Our course director made the change a few years back because she realized students actually needed to study for the shelf exam ... realizing rightly that general surgery teaches you very little testable knowledge when in the OR or on the floor.
 
*nothing* will give you an adequate perspective for a residency in general surgery. Even a Sub-I at most places. People who apply have an idea of what they're getting into because they've talked with a lot of residents, not because they did some rotation that enlightened them. To a degree, this is true for all residency programs.

Our course director made the change a few years back because she realized students actually needed to study for the shelf exam ... realizing rightly that general surgery teaches you very little testable knowledge when in the OR or on the floor.

Perhaps that's fair, though I'd make the argument that you would garner a better perspective from actually doing the legwork for 6 weeks during your rotation rather than going home at 6. I think your point is valid, though, that the best way to get an idea about residency is to talk to current residents.

I have heard from several recent grads that the surgery shelf was a total bitch since they didn't have any time to study, it covers a huge breadth of material, and the rotation doesn't prepare you at all for the exam -- so definitely a disadvantage of the "hardcore" surgery rotation that seems to be favored by our program.

yakko said:
Why? Are they required to watch late night infomercials in the call room before pre-rounds?

No idea -- just what's printed in our handbook for the wards. Mattchiavelli's explanation makes sense to me.
 
Perhaps that's fair, though I'd make the argument that you would garner a better perspective from actually doing the legwork for 6 weeks during your rotation rather than going home at 6. I think your point is valid, though, that the best way to get an idea about residency is to talk to current residents.

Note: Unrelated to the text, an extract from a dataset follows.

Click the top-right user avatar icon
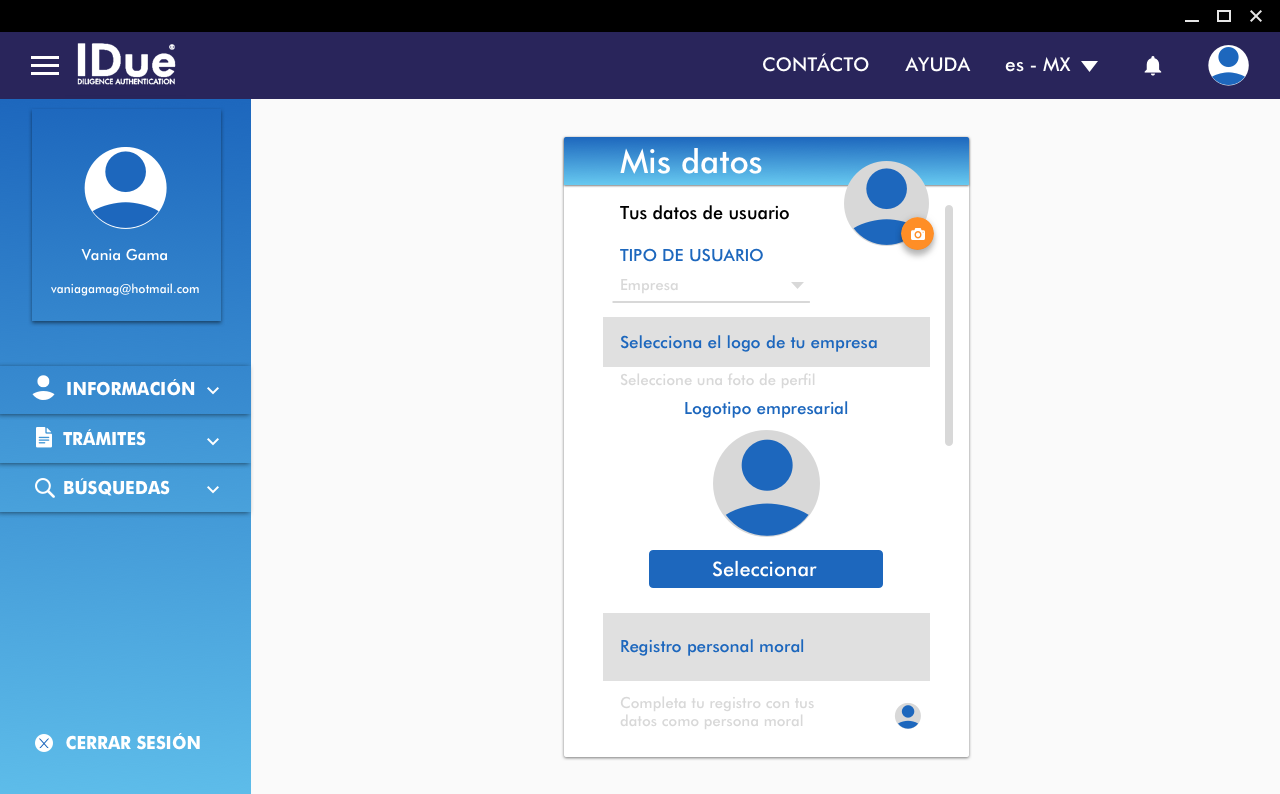Screen dimensions: 1280x794 [x=1227, y=65]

I have heard from several recent grads that the surgery shelf was a total bitch since they didn't have any time to study, it covers a huge breadth of material, and the rotation doesn't prepare you at all for the exam -- so definitely a disadvantage of the "hardcore" surgery rotation that seems to be favored by our program.

No idea -- just what's printed in our handbook for the wards. Mattchiavelli's explanation makes sense to me.


My school is still pretty hardcore when we are on surg rotations and I had no problem with the shelf at all. We did 5:30a - 6p on weekdays and 1-2 30 hour calls while on trauma, 4:30a - 7-8p while on CT surg (no call/weekends). I think the difference is that out surg faculty and residents are excellent
teachers and are constantly bringing up shelf relevant material while we were in the OR and rounding. And I learned a ton in the trauma bay and admitting gensurg patients in the ED in the middle of the night. I really dont know how I could have decided that I really did want surg if I hadnt gone over 80 a few times.
 
that sounds pretty crappy compared to most med schools. Q4 call? Med schools tend to be easy on their students now... our surgery call is q14 haha.

LOL. Actually I think part of my surgery rotation was q3 call. I think a lot of places have cut things back now that so many residencies have moved to night float systems. We had q4 for IM and OB. Something like q5 for peds. I think there is a benefit of a med school that makes you at least take some call so you can see what's what -- a lot of things happen at night that you don't get to see/do during the day. One hospital where I've rotated as a resident didn't keep their med students overnight and they were comparatively pretty clueless as to what residents really do and seriously unprepared for what's to come in their residencies. So no, I wouldn't call it crappy (agree with psipsina above -- with the long hours comes a lot of benefit) -- wouldn't have changed that aspect of med school at all. Then again as a career changer I get kicks out of some aspects of the education because it's so different.